Monday, July 4, 2011

Dating..Woes

So I am dating..
just a bit..
just a start..
a foot out the door!

I spoke to a friend
yesterday,
she said
"My hope is you will just enjoy the process!".

I want to..
I do!
But,
here is the thing;
Like most..
I have been hurt!
Badly!
Twice!
Both in the areas
of trust-
both in different ways-
but equally devastating!

So
now I am in a 'game'..
that has no rules!
A game with no guarantee..
a game that leaves me
wondering;
am I being played?
a game that makes it
hard for me
to relax within the lack of structure
and predictability!

In the early stages
of dating..
The signs are impossible
to read!
My signals are crossed
due to my walls!
and when something
I expected does not happen
I want to write the person off.
When something unexpected
but welcome;
happens..
I fight the thoughts of
being fooled...
ugh!

I know
its all part of the process!
I know trust
will one day be earned!

I know dating different
people..
getting to know
what I want
and what I do not..
is part of moving on!

Sometimes I wonder
if my heart
is strong enough
for the game..
or if I should just
bench myself..
once again!!

4 comments:

  1. I am glad you write these posts as it means I don't have to! I have been dating again after being really badly hurt twice.

    If I am honest I'm struggling with it all.
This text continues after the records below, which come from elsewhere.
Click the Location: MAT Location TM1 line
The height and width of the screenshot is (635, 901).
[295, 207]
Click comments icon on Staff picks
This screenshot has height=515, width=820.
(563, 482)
For me the dating opens up avenues I had tried to close off.

    I hope that things go well for you.

    ReplyDelete
  2. Spencer- exactly!! As long as its been and as healthy as I feel I now am, I still fight my demons!!

    ReplyDelete
  3. I can't even imagine having to do that all over again! You are very brave and doing great ... I agree with your friend - - I hope you can enjoy the process. And, in the midst of it all, find the perfect person that's waiting out there just for YOU!

    ReplyDelete
  4. I.HATE.DATING. I just do, which makes me sad, but I just don't get any enjoyment out of the process.